Geneva, July 3rd, 2019: TradeMark East Africa (TMEA) has today signed a $3.14 M financing agreement with the United Nations Conference on Trade and Development (UNCTAD) which is aimed at ensuring that EAC countries comply with the WTO Trade Facilitation Agreement (TFA). The agreement was signed by TradeMark East Africa (TMEA) CEO, Frank Matsaert and the Secretary General of UNCTAD, Dr Mukhisa Kituyi in Geneva.

The initial TradeMark East Africa (TMEA) and United Nations Conference on Trade and Development (UNCTAD) Financial Aid Arrangement was signed in 2015 and implemented from early 2016 with three components: (I) Trade Facilitation (TF); (II) Trade Portals and (III) Gender. The main objective of component I was to assist in setting up the institutional environment for Trade Facilitation in five East African Community (EAC) Partner States (PS); Burundi, Kenya, Rwanda, Tanzania and Uganda. The main activity was focused on creating the National Trade Facilitation Committees (NTFCs) in the five mentioned PS and to empower them through a capacity building program allowing them to coordinate and supervise their national TF processes, including implementation of the World Trade Organisation Trade Facilitation Agreement (WTO TFA).

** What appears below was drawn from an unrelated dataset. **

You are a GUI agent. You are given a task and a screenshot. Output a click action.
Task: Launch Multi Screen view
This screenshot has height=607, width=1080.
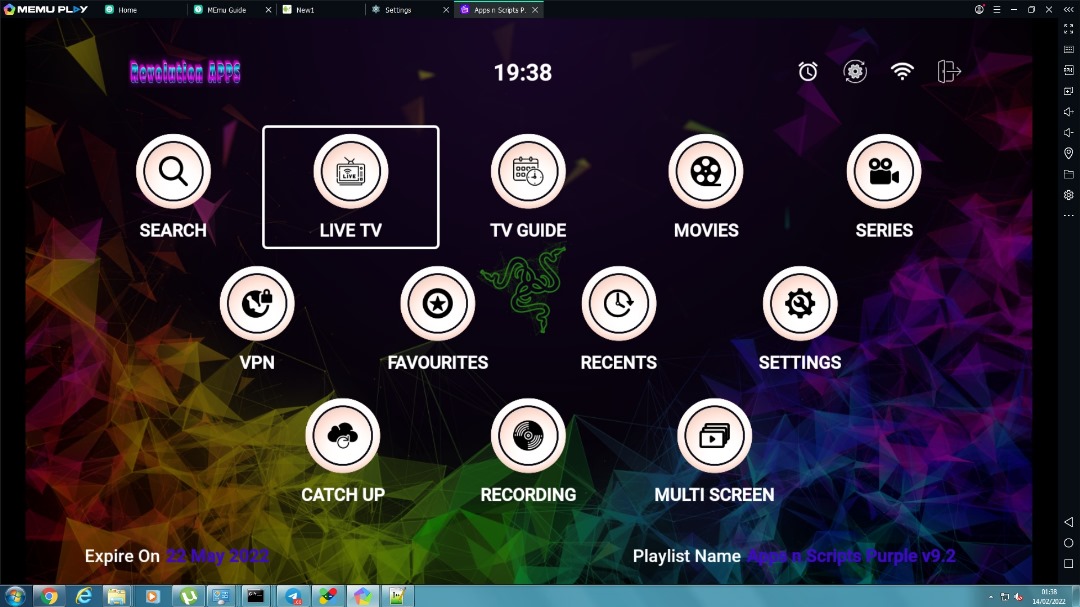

The main achievements of the capacity building program were WTO TFA ratification by Kenya, Rwanda and Uganda and the notification of A measures by the EAC PS in 2015 and the B and C measures for Rwanda in June 2018. As of 2017, the five EAC countries have had their NTFC legally established and operationally functional. The current cooperation agreement was foreseen to end in December 2017. However, due to several delays at national levels in the three components composing the project, an official request for an extension until September 2018 was agreed by TradeMark East Africa (TMEA) in December 2017.

Given the renewed commitment by EAC PS to make trade cheaper, faster and simpler, TradeMark East Africa (TMEA) and UNCTAD signed a Letter of Intent to further its cooperation through a second phase in December 2018. The objective of Phase II is to build on the results achieved during the first phase and support EAC PS to address remaining challenges to fully comply with the WTO TFA measures through:

a) Enhancing the role and capacity of the National Trade Facilitation Committees (NTFCs) as coordinating entities of trade facilitation reforms and simplification of trade procedures that complement trade policy;

b) Building the capacity of the NTFC and its members to create and manage sustainably an enquiry point offering information and assistance to traders;

c) Enhance transparency of trade procedures through the Trade Information Portals; and

d) Strengthening the capacity of the EAC Sub-Committee on Trade Facilitation to drive national and regional trade facilitation initiatives.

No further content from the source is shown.